Pixel coordinate grounding data:
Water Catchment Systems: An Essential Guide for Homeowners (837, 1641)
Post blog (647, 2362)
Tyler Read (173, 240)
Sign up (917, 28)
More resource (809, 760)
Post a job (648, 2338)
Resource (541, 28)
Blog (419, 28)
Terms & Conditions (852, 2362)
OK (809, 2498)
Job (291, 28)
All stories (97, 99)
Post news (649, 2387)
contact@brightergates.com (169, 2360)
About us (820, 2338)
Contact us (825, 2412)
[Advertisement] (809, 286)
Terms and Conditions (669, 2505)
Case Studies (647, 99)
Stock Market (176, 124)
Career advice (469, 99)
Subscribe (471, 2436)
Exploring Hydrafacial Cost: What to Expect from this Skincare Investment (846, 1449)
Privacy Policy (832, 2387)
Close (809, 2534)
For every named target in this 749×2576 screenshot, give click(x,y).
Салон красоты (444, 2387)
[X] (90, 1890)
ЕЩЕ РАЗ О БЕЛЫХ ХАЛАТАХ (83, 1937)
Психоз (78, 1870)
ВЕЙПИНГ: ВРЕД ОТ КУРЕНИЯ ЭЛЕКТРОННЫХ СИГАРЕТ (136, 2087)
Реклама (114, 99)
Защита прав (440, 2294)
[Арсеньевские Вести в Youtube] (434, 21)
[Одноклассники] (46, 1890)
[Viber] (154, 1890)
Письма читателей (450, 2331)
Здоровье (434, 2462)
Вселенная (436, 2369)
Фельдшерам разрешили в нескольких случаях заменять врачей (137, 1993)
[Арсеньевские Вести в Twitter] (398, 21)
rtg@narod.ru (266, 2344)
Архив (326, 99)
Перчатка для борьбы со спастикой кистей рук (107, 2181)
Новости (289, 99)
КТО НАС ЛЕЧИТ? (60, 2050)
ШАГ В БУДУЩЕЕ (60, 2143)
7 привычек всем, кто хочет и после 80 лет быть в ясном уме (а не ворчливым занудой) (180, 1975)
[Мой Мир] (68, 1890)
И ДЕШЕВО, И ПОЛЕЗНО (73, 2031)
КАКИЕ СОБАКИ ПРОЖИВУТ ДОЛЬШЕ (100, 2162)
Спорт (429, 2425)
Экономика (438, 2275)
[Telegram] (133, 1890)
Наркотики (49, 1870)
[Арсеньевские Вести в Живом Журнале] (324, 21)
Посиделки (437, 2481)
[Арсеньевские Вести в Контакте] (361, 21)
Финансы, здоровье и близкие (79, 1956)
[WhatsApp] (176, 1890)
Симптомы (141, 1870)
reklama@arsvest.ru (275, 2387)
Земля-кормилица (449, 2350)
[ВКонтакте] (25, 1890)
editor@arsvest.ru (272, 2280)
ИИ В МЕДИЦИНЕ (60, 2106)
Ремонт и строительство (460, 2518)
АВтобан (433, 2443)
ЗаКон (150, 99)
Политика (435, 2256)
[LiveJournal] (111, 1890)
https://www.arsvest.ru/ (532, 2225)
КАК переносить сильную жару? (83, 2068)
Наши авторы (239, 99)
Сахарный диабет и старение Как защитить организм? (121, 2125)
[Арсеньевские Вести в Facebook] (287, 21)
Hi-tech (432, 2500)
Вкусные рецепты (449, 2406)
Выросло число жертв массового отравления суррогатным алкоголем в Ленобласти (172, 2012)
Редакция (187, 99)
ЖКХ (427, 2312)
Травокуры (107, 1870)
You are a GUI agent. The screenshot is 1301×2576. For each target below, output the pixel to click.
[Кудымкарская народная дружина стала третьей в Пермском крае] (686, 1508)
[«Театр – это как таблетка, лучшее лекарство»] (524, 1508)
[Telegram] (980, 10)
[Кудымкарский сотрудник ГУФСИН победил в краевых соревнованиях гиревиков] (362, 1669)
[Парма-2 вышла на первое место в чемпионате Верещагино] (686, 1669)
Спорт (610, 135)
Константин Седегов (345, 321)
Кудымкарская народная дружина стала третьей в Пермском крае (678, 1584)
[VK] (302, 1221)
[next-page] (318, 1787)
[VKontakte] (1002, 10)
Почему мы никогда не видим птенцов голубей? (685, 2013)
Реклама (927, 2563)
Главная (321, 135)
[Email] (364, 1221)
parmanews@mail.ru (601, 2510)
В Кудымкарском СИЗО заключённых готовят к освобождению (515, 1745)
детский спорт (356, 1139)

> [WORK TO COMPLETE]:
Number of lines above holding "Арсеньевские"? Give that number alone.

> [WRITTEN RESPONSE]:
5